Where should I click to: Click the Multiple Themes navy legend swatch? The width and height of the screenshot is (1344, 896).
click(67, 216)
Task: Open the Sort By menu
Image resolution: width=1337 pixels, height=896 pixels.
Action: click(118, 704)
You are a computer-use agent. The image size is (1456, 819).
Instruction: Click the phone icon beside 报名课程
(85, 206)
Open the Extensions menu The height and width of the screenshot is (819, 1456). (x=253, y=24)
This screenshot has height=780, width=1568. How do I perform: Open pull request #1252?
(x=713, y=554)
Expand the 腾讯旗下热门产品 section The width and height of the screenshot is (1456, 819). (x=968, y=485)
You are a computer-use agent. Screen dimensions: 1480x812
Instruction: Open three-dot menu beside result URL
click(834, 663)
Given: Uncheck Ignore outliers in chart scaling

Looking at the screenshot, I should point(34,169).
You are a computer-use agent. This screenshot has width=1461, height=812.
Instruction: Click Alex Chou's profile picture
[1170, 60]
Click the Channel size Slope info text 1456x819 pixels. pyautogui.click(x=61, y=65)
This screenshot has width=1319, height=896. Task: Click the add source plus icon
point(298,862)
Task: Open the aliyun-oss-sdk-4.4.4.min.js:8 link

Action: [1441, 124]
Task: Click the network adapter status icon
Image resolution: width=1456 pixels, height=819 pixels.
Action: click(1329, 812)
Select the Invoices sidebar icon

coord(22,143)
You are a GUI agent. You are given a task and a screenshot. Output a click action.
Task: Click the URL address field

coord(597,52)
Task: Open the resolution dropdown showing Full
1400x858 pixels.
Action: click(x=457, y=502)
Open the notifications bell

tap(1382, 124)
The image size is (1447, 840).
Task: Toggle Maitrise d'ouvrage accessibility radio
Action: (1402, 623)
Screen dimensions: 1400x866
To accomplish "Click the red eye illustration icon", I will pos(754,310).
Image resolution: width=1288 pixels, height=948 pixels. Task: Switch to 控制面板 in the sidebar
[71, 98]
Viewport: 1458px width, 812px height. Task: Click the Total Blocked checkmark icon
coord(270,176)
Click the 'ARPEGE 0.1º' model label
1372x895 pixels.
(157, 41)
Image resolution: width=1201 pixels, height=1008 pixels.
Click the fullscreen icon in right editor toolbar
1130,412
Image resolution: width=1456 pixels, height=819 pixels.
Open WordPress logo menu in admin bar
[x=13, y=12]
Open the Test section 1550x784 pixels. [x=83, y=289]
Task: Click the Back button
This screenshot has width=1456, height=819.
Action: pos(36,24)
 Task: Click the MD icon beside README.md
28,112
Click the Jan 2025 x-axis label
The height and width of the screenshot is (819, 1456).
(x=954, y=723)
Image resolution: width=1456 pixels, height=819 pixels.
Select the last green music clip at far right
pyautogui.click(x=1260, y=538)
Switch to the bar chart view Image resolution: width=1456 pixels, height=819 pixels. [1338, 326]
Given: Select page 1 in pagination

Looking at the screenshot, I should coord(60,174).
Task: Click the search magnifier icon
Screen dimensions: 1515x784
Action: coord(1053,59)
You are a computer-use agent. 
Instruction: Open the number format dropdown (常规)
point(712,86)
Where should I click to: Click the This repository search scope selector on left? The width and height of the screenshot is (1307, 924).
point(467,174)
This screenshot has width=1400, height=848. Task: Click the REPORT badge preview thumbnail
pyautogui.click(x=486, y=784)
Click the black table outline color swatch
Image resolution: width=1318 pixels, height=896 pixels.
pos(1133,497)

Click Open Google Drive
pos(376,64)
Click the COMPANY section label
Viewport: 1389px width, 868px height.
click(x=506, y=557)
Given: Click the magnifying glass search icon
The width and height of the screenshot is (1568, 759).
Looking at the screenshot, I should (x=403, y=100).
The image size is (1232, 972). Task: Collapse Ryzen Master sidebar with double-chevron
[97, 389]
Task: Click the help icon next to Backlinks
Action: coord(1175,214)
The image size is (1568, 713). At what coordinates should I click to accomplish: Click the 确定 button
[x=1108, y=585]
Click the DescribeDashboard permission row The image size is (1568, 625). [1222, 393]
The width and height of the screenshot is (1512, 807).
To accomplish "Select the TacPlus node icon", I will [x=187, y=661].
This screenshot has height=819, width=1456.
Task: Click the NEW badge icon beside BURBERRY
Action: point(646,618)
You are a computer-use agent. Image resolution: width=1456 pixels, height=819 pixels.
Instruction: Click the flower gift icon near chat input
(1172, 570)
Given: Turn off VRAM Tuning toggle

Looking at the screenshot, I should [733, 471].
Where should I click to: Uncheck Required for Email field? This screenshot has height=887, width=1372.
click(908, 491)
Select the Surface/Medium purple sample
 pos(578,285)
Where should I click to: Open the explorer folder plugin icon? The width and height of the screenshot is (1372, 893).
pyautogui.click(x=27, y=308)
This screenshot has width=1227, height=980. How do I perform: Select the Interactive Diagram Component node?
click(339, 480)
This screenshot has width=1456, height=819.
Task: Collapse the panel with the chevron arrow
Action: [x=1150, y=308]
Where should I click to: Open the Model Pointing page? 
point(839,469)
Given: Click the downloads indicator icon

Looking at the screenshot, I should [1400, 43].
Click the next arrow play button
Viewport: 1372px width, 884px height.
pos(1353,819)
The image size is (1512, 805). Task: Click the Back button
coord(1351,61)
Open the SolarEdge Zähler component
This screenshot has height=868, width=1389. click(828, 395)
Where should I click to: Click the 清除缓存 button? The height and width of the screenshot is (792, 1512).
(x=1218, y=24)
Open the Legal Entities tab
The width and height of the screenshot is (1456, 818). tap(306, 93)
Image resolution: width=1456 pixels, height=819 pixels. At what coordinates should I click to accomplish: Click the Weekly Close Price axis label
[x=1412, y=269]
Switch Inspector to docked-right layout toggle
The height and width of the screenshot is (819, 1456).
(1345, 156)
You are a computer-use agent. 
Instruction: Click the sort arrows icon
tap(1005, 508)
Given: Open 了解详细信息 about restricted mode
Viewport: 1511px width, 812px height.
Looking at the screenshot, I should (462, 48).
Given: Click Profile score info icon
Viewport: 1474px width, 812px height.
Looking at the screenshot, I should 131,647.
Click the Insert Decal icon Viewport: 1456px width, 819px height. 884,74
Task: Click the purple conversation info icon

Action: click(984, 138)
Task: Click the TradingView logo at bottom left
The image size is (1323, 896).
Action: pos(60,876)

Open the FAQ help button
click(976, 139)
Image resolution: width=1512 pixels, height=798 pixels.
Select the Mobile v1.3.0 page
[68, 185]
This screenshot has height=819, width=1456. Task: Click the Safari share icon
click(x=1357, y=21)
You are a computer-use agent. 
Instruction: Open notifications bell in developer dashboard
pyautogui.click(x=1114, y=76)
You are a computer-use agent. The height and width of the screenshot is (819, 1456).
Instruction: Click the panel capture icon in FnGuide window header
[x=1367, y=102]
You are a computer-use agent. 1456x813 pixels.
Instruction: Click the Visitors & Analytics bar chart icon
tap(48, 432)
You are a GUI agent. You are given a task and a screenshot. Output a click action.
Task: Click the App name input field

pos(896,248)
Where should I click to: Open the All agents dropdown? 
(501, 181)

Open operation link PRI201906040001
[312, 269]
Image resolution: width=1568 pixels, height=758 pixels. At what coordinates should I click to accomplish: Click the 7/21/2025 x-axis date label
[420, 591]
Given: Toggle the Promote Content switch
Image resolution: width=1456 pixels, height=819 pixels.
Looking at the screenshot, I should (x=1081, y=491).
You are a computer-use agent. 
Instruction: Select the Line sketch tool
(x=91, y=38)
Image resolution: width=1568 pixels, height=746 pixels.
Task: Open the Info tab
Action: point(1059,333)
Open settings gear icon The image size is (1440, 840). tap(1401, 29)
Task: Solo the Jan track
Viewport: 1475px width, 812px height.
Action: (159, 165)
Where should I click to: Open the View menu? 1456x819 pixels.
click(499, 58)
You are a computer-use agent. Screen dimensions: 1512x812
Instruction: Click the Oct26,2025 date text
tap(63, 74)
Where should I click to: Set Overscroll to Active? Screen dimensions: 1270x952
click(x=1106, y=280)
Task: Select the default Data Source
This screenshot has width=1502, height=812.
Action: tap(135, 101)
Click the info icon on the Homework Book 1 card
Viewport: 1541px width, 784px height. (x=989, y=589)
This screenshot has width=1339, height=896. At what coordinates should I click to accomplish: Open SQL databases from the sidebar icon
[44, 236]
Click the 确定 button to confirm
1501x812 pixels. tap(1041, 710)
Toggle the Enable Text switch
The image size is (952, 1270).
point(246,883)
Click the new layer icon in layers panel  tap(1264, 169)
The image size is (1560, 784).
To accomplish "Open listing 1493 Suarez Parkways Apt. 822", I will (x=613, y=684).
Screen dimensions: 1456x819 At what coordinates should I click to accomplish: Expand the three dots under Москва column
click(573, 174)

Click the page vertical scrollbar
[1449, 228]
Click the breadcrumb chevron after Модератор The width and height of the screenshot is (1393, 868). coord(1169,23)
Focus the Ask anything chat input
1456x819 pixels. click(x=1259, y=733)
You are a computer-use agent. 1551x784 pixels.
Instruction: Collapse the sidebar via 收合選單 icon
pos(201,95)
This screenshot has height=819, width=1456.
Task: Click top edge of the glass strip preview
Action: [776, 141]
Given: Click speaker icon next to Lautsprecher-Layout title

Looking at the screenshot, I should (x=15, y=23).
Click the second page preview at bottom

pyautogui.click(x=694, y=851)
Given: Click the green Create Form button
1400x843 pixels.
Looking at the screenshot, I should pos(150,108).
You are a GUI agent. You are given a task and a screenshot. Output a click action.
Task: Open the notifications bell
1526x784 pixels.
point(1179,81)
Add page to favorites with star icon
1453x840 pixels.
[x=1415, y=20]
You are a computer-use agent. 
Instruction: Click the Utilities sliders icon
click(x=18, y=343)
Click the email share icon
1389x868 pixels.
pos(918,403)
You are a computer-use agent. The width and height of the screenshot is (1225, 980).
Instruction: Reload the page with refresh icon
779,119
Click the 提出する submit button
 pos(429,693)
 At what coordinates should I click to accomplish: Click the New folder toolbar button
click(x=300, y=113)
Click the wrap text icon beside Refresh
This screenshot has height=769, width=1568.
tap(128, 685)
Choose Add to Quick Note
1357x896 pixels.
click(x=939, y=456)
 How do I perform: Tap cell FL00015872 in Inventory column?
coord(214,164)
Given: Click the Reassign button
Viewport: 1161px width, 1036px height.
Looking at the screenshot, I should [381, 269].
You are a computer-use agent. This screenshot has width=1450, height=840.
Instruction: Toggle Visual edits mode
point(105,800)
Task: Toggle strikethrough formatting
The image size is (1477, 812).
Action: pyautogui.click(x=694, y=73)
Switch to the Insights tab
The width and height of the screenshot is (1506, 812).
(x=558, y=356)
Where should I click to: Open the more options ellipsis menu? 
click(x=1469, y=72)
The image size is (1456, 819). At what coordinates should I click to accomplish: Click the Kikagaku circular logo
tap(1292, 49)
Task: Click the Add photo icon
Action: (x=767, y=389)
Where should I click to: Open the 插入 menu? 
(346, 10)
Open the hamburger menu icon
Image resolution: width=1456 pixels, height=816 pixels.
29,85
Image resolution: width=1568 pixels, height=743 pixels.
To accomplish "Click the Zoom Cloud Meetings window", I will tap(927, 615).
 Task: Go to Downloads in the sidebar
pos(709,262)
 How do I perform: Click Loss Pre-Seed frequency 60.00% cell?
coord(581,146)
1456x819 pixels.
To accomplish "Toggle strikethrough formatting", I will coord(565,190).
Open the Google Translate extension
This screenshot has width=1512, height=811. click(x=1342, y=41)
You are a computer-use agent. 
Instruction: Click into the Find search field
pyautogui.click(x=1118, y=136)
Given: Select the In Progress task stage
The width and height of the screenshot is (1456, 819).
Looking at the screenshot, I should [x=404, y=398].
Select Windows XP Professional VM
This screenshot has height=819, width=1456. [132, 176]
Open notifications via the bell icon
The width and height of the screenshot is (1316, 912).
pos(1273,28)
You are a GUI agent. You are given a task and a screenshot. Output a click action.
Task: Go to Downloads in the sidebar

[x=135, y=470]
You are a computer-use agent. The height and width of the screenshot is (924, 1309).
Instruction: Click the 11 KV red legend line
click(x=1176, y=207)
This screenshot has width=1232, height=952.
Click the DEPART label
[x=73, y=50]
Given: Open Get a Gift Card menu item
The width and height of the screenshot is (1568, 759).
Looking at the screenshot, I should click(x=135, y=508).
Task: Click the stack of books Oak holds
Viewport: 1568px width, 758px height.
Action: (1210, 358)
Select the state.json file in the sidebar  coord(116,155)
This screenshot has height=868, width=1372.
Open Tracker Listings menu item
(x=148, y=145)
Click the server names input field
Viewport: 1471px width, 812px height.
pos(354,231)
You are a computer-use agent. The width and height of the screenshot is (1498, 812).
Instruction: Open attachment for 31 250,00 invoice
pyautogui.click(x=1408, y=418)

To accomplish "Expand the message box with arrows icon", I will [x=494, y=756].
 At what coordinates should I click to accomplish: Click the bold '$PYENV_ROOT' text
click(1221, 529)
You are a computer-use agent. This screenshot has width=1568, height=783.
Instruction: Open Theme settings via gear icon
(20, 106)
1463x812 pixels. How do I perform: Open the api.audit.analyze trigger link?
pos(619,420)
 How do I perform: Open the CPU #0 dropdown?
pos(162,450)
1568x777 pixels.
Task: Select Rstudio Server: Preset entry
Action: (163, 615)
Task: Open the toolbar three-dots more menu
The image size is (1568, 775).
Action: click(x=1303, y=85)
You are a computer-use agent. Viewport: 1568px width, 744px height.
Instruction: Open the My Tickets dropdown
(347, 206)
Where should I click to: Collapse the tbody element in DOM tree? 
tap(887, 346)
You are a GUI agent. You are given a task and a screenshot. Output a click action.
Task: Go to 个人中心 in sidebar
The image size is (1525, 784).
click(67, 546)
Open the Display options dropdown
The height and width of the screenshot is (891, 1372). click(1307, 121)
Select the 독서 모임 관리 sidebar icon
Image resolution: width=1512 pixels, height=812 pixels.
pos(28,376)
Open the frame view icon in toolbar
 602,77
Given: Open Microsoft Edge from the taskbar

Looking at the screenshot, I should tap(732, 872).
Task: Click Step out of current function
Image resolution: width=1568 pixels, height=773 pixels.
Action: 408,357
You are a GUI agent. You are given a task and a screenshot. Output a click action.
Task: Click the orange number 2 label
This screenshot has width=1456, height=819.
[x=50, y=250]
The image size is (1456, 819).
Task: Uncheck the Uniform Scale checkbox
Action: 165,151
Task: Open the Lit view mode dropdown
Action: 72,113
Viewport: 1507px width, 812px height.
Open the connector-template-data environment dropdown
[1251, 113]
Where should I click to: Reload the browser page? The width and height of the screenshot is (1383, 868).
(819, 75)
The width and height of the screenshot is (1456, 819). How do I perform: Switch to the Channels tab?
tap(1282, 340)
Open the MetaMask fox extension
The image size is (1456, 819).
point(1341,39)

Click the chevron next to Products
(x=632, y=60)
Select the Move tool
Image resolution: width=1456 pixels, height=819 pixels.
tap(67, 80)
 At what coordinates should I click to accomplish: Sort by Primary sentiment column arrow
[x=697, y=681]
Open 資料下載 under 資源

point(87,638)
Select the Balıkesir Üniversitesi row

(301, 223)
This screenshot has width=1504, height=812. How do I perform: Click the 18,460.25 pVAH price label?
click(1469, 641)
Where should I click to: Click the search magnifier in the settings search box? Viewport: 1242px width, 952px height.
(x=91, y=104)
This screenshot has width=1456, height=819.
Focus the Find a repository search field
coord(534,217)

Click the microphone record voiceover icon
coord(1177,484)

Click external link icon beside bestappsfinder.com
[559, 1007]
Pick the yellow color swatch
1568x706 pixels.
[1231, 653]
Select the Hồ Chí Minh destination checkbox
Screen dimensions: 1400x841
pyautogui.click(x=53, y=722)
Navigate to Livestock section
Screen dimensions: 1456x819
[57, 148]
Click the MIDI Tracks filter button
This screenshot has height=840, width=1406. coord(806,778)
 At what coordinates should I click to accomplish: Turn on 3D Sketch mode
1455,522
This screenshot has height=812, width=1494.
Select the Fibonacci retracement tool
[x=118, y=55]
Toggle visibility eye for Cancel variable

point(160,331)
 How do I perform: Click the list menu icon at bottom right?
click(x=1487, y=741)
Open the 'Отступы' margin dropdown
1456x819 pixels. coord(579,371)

Work request :: Starting from the top of the records and ending at the line that contains "Screen dimensions: 1400x866", repeat each line exactly and return only those lines.

Answer ::
Where should I click to: Click the Multiple Themes navy legend swatch? The width and height of the screenshot is (1344, 896).
click(67, 216)
Task: Open the Sort By menu
Image resolution: width=1337 pixels, height=896 pixels.
Action: click(118, 704)
You are a computer-use agent. The image size is (1456, 819).
Instruction: Click the phone icon beside 报名课程
(85, 206)
Open the Extensions menu The height and width of the screenshot is (819, 1456). (x=253, y=24)
This screenshot has height=780, width=1568. How do I perform: Open pull request #1252?
(x=713, y=554)
Expand the 腾讯旗下热门产品 section The width and height of the screenshot is (1456, 819). (x=968, y=485)
You are a computer-use agent. Screen dimensions: 1480x812
Instruction: Open three-dot menu beside result URL
click(834, 663)
Given: Uncheck Ignore outliers in chart scaling

Looking at the screenshot, I should point(34,169).
You are a computer-use agent. This screenshot has width=1461, height=812.
Instruction: Click Alex Chou's profile picture
[1170, 60]
Click the Channel size Slope info text 1456x819 pixels. pyautogui.click(x=61, y=65)
This screenshot has width=1319, height=896. Task: Click the add source plus icon
point(298,862)
Task: Open the aliyun-oss-sdk-4.4.4.min.js:8 link

Action: [1441, 124]
Task: Click the network adapter status icon
Image resolution: width=1456 pixels, height=819 pixels.
Action: click(1329, 812)
Select the Invoices sidebar icon

coord(22,143)
You are a GUI agent. You are given a task and a screenshot. Output a click action.
Task: Click the URL address field

coord(597,52)
Task: Open the resolution dropdown showing Full
1400x858 pixels.
Action: click(x=457, y=502)
Open the notifications bell

tap(1382, 124)
The image size is (1447, 840).
Task: Toggle Maitrise d'ouvrage accessibility radio
Action: (1402, 623)
Screen dimensions: 1400x866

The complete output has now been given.